When somebody mentions the word exercise, usually we imagine heart-pumping workouts or lifting heavy weights. We associate such intense activities with exhaustion that one would feel after a training session which leaves us less inclined to the idea of exercise at all. What most people do not realize is that walking is a great form of exercise in itself. Not only is it great for overall body and heart health, but according to new research, the act of walking can significantly modify and increase the supply of blood to the brain.
Walking is considered a great form of physical activity. It can help maintain weight, strengthen bones and muscle, and even improve mood. It can also be modified to best fit your level of fitness, walking faster and more frequently or vice versa to suit your needs. Now another beneficial effect of walking can be added to the list, as researchers at New Mexico Highlands University (NMHU) found that the foot’s impact during walking sends pressure waves through the arteries, helping increase blood supply to the brain.
Previous thinking about cerebral blood flow was that it was involuntary, and regulated by the body. It was thought that during times of exercise or exertion, blood supply to the brain remained relatively unchanged, despite changes in blood pressure that may occur. However, the team of researchers found that the impact of the foot during running results in substantial backward-flowing waves through the arteries that sync up with the heart rate, leading to a dynamic regulation of blood circulation to the brain.
This correlation was extended to walking studies. The research team used non-invasive ultrasound to measure internal carotid artery blood velocity waves and arterial diameters to calculate hemispheric cerebral blood flow on both sides of the brain. A total of 12 young adult participants were included in the study, with the mentioned measurements taken while standing upright at rest and during steady walking—about one meter per second. While there was a lighter impact seen on the foot when walking, it still produced larger pressure waves in the body that boosted blood flow to the brain. Walking was seen to have a greater effect in this respect, when compared to other exercises such as cycling where no foot impact occurs at all.

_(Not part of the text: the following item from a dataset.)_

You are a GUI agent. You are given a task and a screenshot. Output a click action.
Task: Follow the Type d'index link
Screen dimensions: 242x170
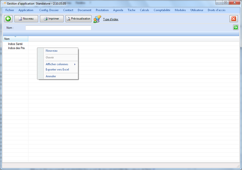tap(111, 19)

“New data now strongly suggest that brain blood flow is very dynamic and depends directly on cyclic aortic pressures that interact with retrograde pressure pulses from foot impacts. There is a continuum of hemodynamic effects on human brain blood flow within pedaling, walking, and running. Speculatively, these activities may optimize brain perfusion, function, and overall sense of wellbeing during exercise,” the researchers wrote.